Am Samstag reagierte SPÖ-Bundesgeschäftsführer Klaus Seltenheim auf Aussagen von FPÖ-Budgetsprecher Arnold Schiefer zum kommenden Doppelbudget.
Am Samstag reagierte SPÖ-Bundesgeschäftsführer Klaus Seltenheim scharf auf Kritik von FPÖ-Budgetsprecher Arnold Schiefer zum kommenden Doppelbudget der Regierung. Seltenheim warf der FPÖ vor, sich in einer "geopolitisch äußerst schwierigen Lage" auf "populistische Zurufe" zu beschränken, während die SPÖ Verantwortung übernehme und alles daransetze, das Budget zu sanieren.
Seltenheim kritisierte die FPÖ dafür, einerseits "milliardenschwere, wirtschaftlich unvernünftige und uneffektive Ausgaben bei den Spritpreisen" zu fordern und andererseits "radikale Einsparungen" zu verlangen. Er bezeichnete dieses "blaue Hickhack" als Beleg dafür, dass es der FPÖ nicht um Verantwortung, sondern um Schlagzeilen gehe.

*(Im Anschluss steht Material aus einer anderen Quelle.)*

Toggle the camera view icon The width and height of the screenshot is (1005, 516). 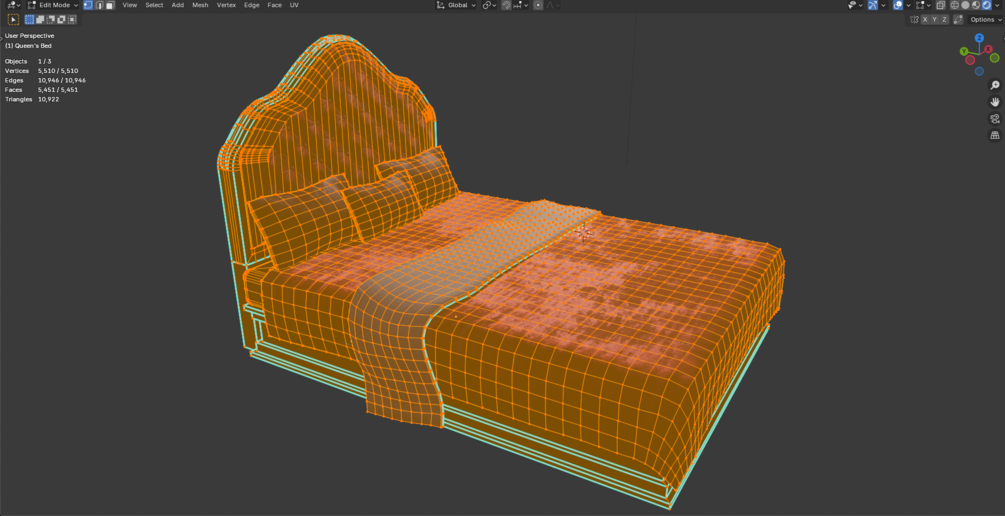(x=995, y=119)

Seltenheim machte zudem einen Bezug zur internationalen Politik und sagte, die aktuelle wirtschaftliche Lage und die steigenden Preise seien auch Folge jener internationalen Politik, für die er den politischen Stil von Kickl und dessen Vorbilder kritisierte. Er forderte, man solle sich zuerst von solchen politischen Idolen distanzieren.

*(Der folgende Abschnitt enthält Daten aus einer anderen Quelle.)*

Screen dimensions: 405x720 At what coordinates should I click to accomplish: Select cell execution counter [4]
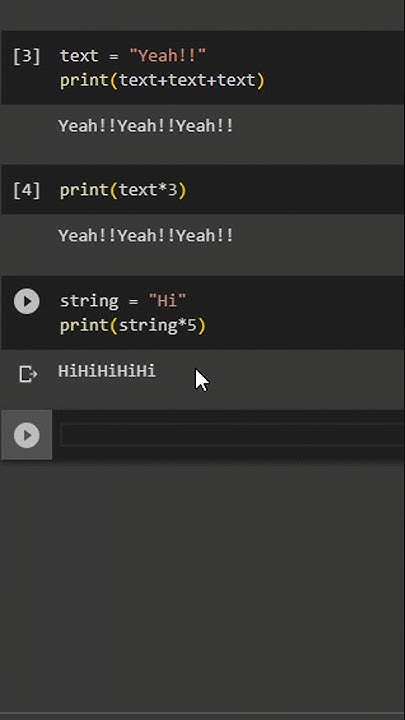click(x=27, y=190)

Gleichzeitig betonte Seltenheim, die FPÖ habe im Parlament gegen nahezu jede Maßnahme im Kampf gegen die Teuerung gestimmt – "von der Mietpreis- bis zur Spritpreisbremse". Während die SPÖ daran arbeite, die budgetären Altlasten der Vorgängerregierungen zu bereinigen und zugleich mit klarem Blick auf die internationale Lage Stabilität für Österreich zu sichern, warf er der FPÖ vor, von Krisen und Unsicherheit zu profitieren. "Die SPÖ schafft Lösungen – wir ordnen, statt zu spalten."